====== Data to use ======

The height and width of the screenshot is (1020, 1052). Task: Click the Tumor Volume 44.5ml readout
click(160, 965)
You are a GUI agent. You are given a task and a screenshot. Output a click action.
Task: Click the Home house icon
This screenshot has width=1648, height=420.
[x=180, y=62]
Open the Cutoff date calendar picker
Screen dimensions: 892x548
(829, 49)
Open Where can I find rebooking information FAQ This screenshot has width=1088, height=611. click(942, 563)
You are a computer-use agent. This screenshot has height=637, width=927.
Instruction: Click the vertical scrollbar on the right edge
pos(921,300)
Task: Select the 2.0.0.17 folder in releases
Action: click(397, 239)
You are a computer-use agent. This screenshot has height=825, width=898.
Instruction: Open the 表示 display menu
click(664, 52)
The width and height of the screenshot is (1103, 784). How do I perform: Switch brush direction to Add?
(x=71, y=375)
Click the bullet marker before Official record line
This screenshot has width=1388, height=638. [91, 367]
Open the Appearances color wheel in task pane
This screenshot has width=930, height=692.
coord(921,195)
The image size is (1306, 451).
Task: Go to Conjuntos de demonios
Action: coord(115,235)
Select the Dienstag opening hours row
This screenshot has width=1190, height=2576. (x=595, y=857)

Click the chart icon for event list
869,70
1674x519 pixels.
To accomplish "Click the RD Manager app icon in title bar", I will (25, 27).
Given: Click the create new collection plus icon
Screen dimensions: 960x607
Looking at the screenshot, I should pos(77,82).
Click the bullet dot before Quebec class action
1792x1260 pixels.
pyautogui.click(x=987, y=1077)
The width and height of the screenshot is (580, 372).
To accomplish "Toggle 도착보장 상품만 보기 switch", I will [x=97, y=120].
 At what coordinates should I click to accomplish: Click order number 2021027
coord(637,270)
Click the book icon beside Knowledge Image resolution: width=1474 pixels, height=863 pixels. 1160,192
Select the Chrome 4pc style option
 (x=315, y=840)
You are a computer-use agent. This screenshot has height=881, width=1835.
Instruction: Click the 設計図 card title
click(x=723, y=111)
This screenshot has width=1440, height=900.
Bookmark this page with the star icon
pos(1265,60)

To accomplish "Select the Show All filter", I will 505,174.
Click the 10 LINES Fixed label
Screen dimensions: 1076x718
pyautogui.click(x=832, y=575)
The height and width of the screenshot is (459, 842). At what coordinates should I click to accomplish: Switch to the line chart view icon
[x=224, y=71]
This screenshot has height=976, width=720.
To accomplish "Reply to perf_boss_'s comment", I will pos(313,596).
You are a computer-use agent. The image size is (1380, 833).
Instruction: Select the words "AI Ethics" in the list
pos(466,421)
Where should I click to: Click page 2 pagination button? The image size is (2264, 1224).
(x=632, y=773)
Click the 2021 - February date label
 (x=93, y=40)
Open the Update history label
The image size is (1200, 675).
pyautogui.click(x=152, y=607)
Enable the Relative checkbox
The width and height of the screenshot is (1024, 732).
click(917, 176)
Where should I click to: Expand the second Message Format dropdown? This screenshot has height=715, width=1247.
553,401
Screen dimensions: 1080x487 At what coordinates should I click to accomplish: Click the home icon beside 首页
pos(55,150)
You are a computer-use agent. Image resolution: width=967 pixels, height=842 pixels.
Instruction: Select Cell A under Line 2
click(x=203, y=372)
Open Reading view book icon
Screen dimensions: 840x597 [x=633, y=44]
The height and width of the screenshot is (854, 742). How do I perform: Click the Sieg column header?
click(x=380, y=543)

======

# Directions:
Copy exactly the lines above, from the one containing "has height=881, width=1835." through the very last line.

# Response:
You are a computer-use agent. This screenshot has height=881, width=1835.
Instruction: Click the 設計図 card title
click(x=723, y=111)
This screenshot has width=1440, height=900.
Bookmark this page with the star icon
pos(1265,60)

To accomplish "Select the Show All filter", I will 505,174.
Click the 10 LINES Fixed label
Screen dimensions: 1076x718
pyautogui.click(x=832, y=575)
The height and width of the screenshot is (459, 842). At what coordinates should I click to accomplish: Switch to the line chart view icon
[x=224, y=71]
This screenshot has height=976, width=720.
To accomplish "Reply to perf_boss_'s comment", I will pos(313,596).
You are a computer-use agent. The image size is (1380, 833).
Instruction: Select the words "AI Ethics" in the list
pos(466,421)
Where should I click to: Click page 2 pagination button? The image size is (2264, 1224).
(x=632, y=773)
Click the 2021 - February date label
 (x=93, y=40)
Open the Update history label
The image size is (1200, 675).
pyautogui.click(x=152, y=607)
Enable the Relative checkbox
The width and height of the screenshot is (1024, 732).
click(917, 176)
Where should I click to: Expand the second Message Format dropdown? This screenshot has height=715, width=1247.
553,401
Screen dimensions: 1080x487 At what coordinates should I click to accomplish: Click the home icon beside 首页
pos(55,150)
You are a computer-use agent. Image resolution: width=967 pixels, height=842 pixels.
Instruction: Select Cell A under Line 2
click(x=203, y=372)
Open Reading view book icon
Screen dimensions: 840x597 [x=633, y=44]
The height and width of the screenshot is (854, 742). How do I perform: Click the Sieg column header?
click(x=380, y=543)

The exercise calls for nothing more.